Voice
Google Tts
OpenClaw plugin for Gemini and Google Cloud TTS with Telegram auto voice replies
Install
openclaw plugins install -l
Configuration Example
{
"autoVoiceAccounts": ["your-bot-account-id"],
"autoVoiceModel": "gemini-2.5-flash-preview-tts",
"accounts": {
"your-bot-account-id": {
"defaultVoice": "Leda",
"defaultStyle": "请用自然、温和、专业的口吻表达。语气不评判,带一点自然的回应感,节奏自然,更像真实对话,不像朗读稿件。"
}
}
}
README
# google-tts
English. 中文说明见 [README.zh-CN.md](./README.zh-CN.md).

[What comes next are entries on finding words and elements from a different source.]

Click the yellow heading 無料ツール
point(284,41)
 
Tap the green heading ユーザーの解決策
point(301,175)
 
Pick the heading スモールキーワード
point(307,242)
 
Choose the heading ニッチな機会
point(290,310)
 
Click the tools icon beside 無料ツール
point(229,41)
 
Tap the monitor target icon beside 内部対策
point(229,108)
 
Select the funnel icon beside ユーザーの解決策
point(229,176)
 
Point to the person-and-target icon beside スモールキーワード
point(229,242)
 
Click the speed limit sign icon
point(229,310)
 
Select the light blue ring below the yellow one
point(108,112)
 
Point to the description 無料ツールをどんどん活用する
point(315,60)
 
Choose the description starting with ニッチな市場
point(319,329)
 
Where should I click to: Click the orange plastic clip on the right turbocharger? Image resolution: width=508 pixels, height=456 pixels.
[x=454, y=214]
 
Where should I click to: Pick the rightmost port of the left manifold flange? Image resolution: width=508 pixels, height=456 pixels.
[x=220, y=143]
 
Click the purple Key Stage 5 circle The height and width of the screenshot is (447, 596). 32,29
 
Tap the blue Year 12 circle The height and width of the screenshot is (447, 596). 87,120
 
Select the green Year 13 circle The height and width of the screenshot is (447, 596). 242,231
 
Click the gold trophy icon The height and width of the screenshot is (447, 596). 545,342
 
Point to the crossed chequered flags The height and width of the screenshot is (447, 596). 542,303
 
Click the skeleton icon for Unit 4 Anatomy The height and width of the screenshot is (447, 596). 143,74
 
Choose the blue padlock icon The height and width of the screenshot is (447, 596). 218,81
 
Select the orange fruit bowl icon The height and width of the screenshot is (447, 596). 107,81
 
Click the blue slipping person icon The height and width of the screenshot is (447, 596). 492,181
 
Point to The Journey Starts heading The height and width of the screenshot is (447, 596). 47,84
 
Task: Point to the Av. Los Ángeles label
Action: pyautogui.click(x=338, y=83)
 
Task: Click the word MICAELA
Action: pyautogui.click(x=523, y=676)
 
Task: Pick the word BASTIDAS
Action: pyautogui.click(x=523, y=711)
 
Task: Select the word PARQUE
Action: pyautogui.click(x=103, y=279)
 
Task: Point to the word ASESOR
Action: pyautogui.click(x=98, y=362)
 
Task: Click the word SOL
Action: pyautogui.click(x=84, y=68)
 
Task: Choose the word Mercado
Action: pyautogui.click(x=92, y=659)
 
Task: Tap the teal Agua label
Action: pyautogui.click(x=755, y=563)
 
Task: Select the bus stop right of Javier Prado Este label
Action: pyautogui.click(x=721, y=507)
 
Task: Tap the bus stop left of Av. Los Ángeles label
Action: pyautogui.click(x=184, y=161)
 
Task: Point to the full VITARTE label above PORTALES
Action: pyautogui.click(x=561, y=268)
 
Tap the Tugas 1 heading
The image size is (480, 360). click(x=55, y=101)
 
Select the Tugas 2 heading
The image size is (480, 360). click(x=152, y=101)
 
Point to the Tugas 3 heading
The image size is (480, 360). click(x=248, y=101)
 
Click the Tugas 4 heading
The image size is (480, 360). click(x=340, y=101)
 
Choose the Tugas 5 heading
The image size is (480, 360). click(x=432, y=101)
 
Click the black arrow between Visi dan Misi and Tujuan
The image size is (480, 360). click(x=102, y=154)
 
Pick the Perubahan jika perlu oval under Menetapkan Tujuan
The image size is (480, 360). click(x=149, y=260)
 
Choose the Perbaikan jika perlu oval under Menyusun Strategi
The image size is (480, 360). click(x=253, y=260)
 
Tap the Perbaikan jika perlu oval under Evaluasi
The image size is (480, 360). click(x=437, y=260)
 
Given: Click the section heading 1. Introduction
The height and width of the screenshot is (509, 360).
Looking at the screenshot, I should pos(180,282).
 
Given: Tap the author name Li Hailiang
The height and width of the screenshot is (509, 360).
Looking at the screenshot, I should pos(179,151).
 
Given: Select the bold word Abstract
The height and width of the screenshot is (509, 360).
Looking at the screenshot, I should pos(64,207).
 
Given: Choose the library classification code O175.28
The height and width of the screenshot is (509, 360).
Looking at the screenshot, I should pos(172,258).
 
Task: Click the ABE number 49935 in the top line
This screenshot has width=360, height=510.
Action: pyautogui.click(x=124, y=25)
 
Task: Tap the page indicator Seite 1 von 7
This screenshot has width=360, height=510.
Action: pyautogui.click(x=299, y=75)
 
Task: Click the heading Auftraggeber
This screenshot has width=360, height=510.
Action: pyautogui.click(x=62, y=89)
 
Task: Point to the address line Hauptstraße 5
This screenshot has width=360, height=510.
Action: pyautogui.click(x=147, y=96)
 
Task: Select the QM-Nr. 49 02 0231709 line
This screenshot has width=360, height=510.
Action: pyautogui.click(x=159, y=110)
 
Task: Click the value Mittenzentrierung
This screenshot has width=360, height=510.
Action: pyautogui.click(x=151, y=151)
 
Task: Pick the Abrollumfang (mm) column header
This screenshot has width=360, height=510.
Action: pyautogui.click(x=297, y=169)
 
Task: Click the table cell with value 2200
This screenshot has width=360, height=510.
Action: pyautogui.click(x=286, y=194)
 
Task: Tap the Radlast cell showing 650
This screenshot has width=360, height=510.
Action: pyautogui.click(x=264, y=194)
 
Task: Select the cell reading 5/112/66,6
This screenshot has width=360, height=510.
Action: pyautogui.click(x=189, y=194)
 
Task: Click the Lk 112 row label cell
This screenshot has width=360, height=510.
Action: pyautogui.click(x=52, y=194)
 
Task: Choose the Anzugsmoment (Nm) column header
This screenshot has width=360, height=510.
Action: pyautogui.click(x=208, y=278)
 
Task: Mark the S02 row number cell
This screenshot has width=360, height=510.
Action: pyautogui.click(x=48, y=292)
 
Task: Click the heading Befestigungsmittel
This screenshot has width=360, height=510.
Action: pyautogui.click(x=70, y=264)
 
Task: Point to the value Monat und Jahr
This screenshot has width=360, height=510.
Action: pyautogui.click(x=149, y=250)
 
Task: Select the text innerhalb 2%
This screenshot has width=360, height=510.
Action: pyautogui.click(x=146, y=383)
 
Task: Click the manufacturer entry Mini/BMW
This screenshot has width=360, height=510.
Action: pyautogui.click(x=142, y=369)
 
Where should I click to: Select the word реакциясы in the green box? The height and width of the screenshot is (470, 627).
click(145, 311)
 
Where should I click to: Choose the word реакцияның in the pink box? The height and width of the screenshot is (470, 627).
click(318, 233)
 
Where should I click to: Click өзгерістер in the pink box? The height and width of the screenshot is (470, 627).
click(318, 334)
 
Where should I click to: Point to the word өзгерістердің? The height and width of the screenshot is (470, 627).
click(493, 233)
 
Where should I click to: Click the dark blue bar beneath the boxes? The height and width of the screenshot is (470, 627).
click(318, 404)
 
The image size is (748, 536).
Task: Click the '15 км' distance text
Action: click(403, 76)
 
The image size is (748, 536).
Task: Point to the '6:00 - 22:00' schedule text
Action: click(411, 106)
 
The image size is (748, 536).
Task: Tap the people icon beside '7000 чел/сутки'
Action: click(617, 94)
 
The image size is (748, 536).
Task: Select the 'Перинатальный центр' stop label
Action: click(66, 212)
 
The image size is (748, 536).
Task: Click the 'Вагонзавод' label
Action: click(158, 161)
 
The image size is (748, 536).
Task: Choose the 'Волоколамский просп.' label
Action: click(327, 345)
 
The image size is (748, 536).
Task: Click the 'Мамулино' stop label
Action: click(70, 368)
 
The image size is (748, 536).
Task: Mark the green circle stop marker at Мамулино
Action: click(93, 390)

`google-tts` is an OpenClaw plugin that adds:
- Gemini TTS
- Google Cloud Text-to-Speech
- Telegram auto voice-bubble replies
It supports manual `/gtts` synthesis and a chat-level `/autovoice` mode. When `/autovoice` is enabled, the bot sends its normal text reply first, then sends a Telegram voice bubble for the same reply.
The plugin is designed to be scoped to specific bot accounts. You decide which bots can use auto voice in `voice-config.json`.
This public version uses `/autovoice` instead of `/voice`. Some OpenClaw installs already reserve `/voice` for the built-in `talk-voice` plugin, so `/autovoice` is the conflict-free command that works across installs.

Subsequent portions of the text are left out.